**Consigne écrite A**.
Pourriez-vous recopier le texte sur le Festival Don Quijote, de « Le présent traversé » jusqu'à « toujours à la mode. » ?
**Consigne écrite B**.
Rédigez la suite du texte sur le Festival Don Quijote, en reprenant juste après sa dernière ligne.

**Extrait source**.
--*--
XXIV Festival Don Quijote à Paris

Du 21 novembre au 6 décembre 2015

Le présent traversé par les blessures de l’histoire.

      On se targue de la diffusion et des échanges des cultures européennes entre les pays membres mais en France on préfère ressasser le déjà connu ou regarder au-delà de notre continent, l’exotisme est toujours à la mode.

     Les Pyrénées fonctionnent toujours comme un « rideau de fer », seuls quelques uns comme Rodrigo Garcia ou Angelica Liddell disposent d’un laissez-passer. Quelques Festivals qui faisaient une sorte de « contrebande » des compagnies espagnoles et latino-américaines ont disparu comme tout récemment « les Translatines – Festival de Théâtre Ibérique et Latino-américain » de Bayonne – Biarritz. Seul résiste le Festival Don Quijote, Festival de Théâtre Hispanique à Paris, fondé et dirigé par Luis Jiménez, qui à l’instar de son héroïque patron Don Quijote défie la mesquinerie, l’inculture et l’imposture des responsables politiques et d’une certaine presse qui pense que le théâtre espagnol doit venir d’Avignon. Depuis sa création le Festival a accueilli 200 spectacles hispaniques contemporains en version originale, plusieurs sous-titrés en français, plus de 2 000 professionnels et 85 000 spectateurs.

21 nov. FAMÉLICA (2)
--*--
**Matériel recueilli**.
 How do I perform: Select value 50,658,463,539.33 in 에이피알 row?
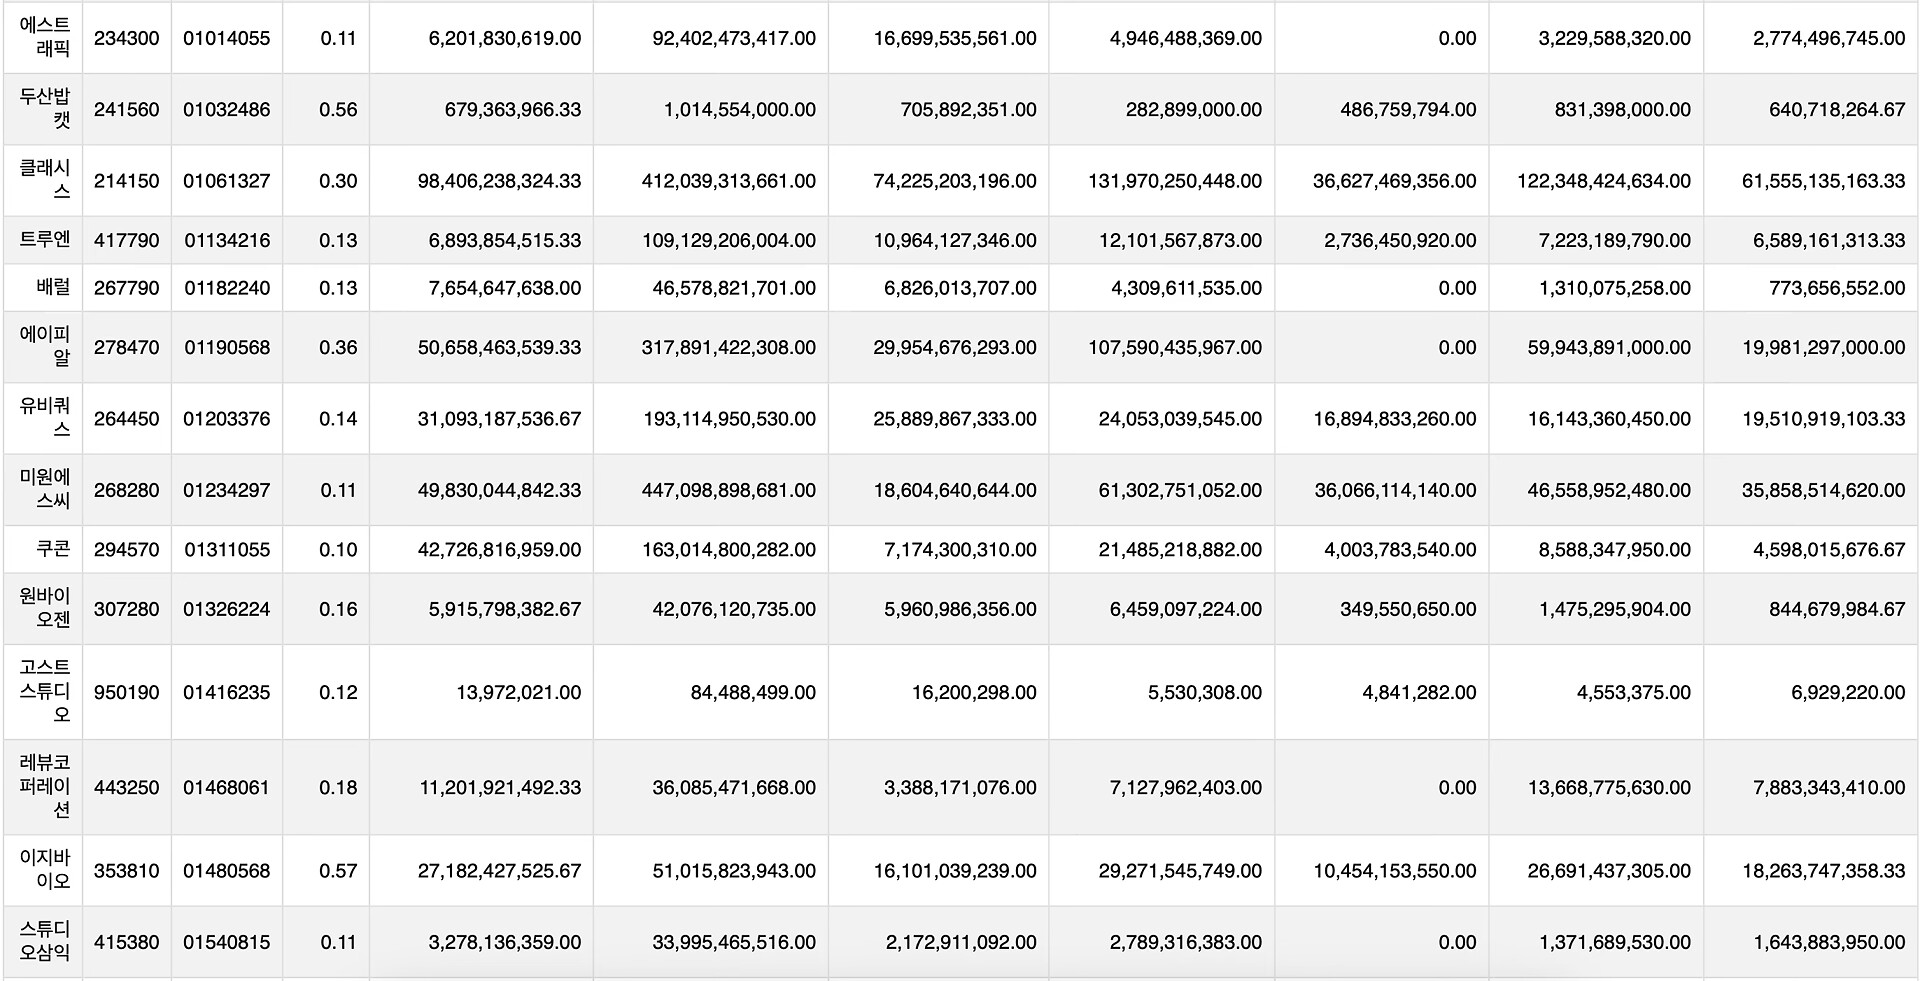[x=499, y=348]

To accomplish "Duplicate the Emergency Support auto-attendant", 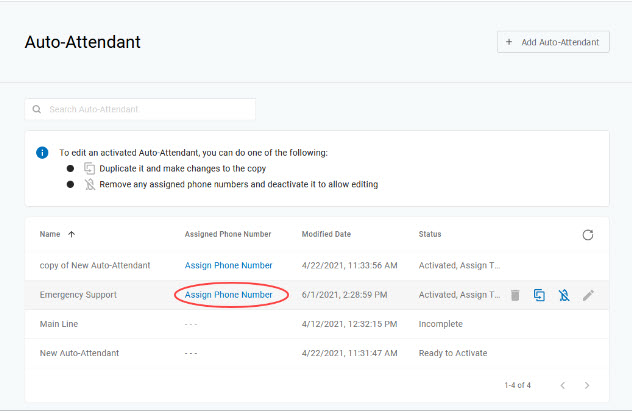I will tap(539, 295).
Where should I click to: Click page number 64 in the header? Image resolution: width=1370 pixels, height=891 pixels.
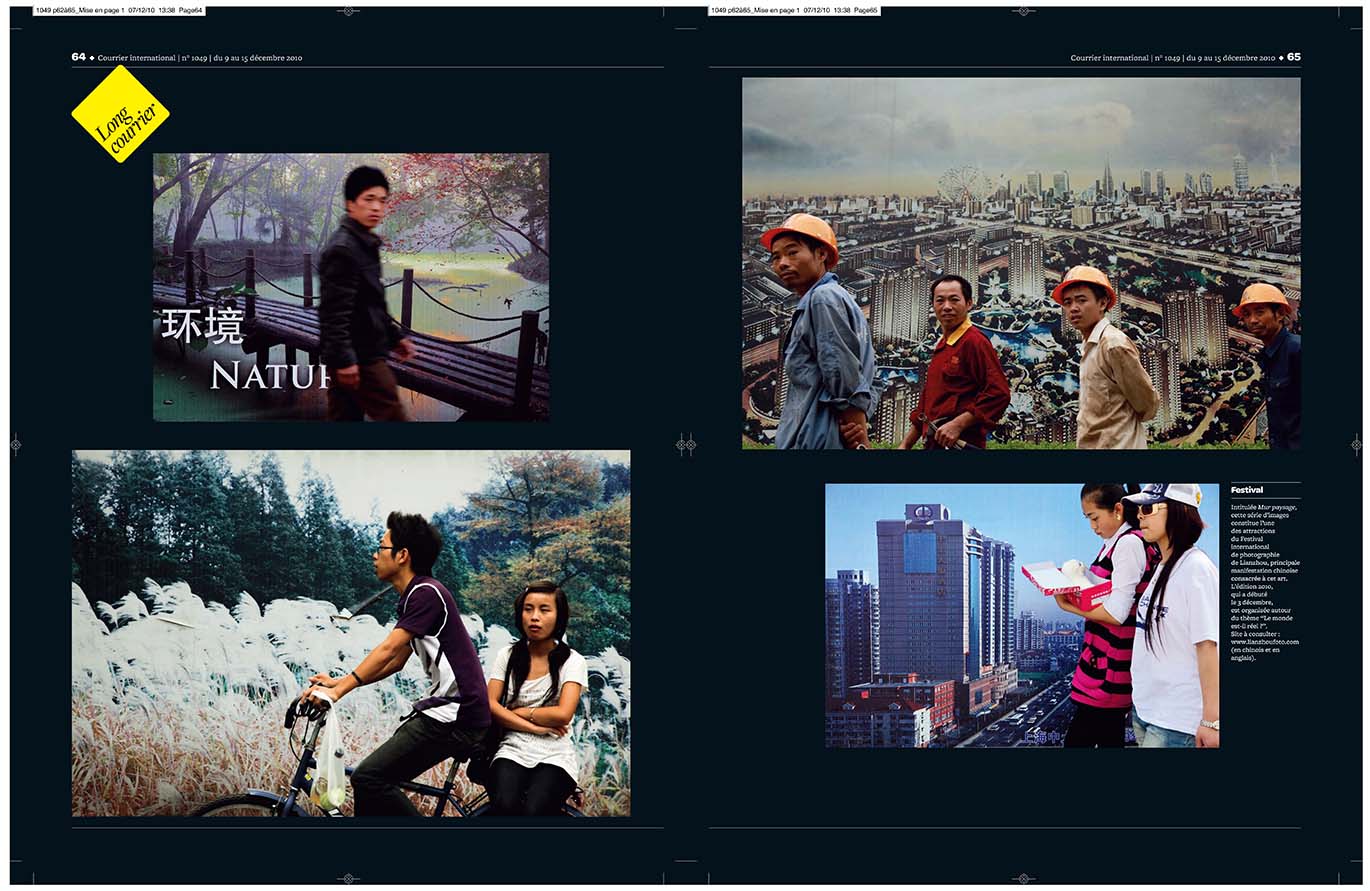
--*--
**Réponse A**.
Le présent traversé par les blessures de l’histoire.

      On se targue de la diffusion et des échanges des cultures européennes entre les pays membres mais en France on préfère ressasser le déjà connu ou regarder au-delà de notre continent, l’exotisme est toujours à la mode.

**Réponse B**.
Famelica de Juan Mayorga

      Pour sa 24e édition il propose une programmation de top niveau, des créations récentes des compagnies reconnues en Espagne et en Amérique latine, comme le Teatro de Los Andes de Bolivie et des grands auteurs actuels dont Juan Mayorga,  Aristides Vargas. Récompensé en 2011 par le plus prestigieux Prix Max pour sa constante et résolue défense et promotion des arts espagnols et latino-américains, le Festival conjugue dans sa programmation le théâtre avec la musique et la danse sans oublier la part pédagogique : rencontres, séminaires, lectures organisés avec les Universités (Paris-Sorbonne) et divers Instituts. Depuis quelques années plus de subventions françaises pour le Festival Don Quijote : le Ministère de la Culture, la Ville de Paris, diverses Institutions et autorités locales ont retiré leurs aides bien que depuis 23 ans le Festival ait fait découvrir en France une multitude d’auteurs, de compagnies importantes de théâtre et de danse d’Espagne et d’Amérique latine. Seules quelques Institutions espagnoles : Ministère de l’Éducation, Culture et Sports, l’INAEM (Institut National des Arts Scéniques et de la Musique), l’Ambassade d’Espagne etc., malgré la crise et les coupes budgétaires ont maintenu leurs aides.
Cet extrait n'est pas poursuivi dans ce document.